▸ Data to use
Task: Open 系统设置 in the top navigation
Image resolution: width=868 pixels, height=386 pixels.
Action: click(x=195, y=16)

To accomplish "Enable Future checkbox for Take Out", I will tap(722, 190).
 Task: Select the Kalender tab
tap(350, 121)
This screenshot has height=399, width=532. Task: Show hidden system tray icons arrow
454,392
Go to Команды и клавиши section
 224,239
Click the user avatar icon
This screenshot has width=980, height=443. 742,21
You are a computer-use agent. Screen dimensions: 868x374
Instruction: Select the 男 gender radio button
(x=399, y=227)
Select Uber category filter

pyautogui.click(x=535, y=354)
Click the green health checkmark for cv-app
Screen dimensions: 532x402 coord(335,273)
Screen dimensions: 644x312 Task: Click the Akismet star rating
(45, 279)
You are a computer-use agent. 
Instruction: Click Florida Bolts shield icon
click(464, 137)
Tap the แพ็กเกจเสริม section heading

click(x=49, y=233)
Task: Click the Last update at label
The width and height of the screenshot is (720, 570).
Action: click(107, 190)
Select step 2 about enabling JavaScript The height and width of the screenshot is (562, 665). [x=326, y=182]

▸ Directions
All of the material, restated exactly, is the expected result.

▸ Output below
Task: Open 系统设置 in the top navigation
Image resolution: width=868 pixels, height=386 pixels.
Action: click(x=195, y=16)

To accomplish "Enable Future checkbox for Take Out", I will tap(722, 190).
 Task: Select the Kalender tab
tap(350, 121)
This screenshot has height=399, width=532. Task: Show hidden system tray icons arrow
454,392
Go to Команды и клавиши section
 224,239
Click the user avatar icon
This screenshot has width=980, height=443. 742,21
You are a computer-use agent. Screen dimensions: 868x374
Instruction: Select the 男 gender radio button
(x=399, y=227)
Select Uber category filter

pyautogui.click(x=535, y=354)
Click the green health checkmark for cv-app
Screen dimensions: 532x402 coord(335,273)
Screen dimensions: 644x312 Task: Click the Akismet star rating
(45, 279)
You are a computer-use agent. 
Instruction: Click Florida Bolts shield icon
click(464, 137)
Tap the แพ็กเกจเสริม section heading

click(x=49, y=233)
Task: Click the Last update at label
The width and height of the screenshot is (720, 570).
Action: click(107, 190)
Select step 2 about enabling JavaScript The height and width of the screenshot is (562, 665). [x=326, y=182]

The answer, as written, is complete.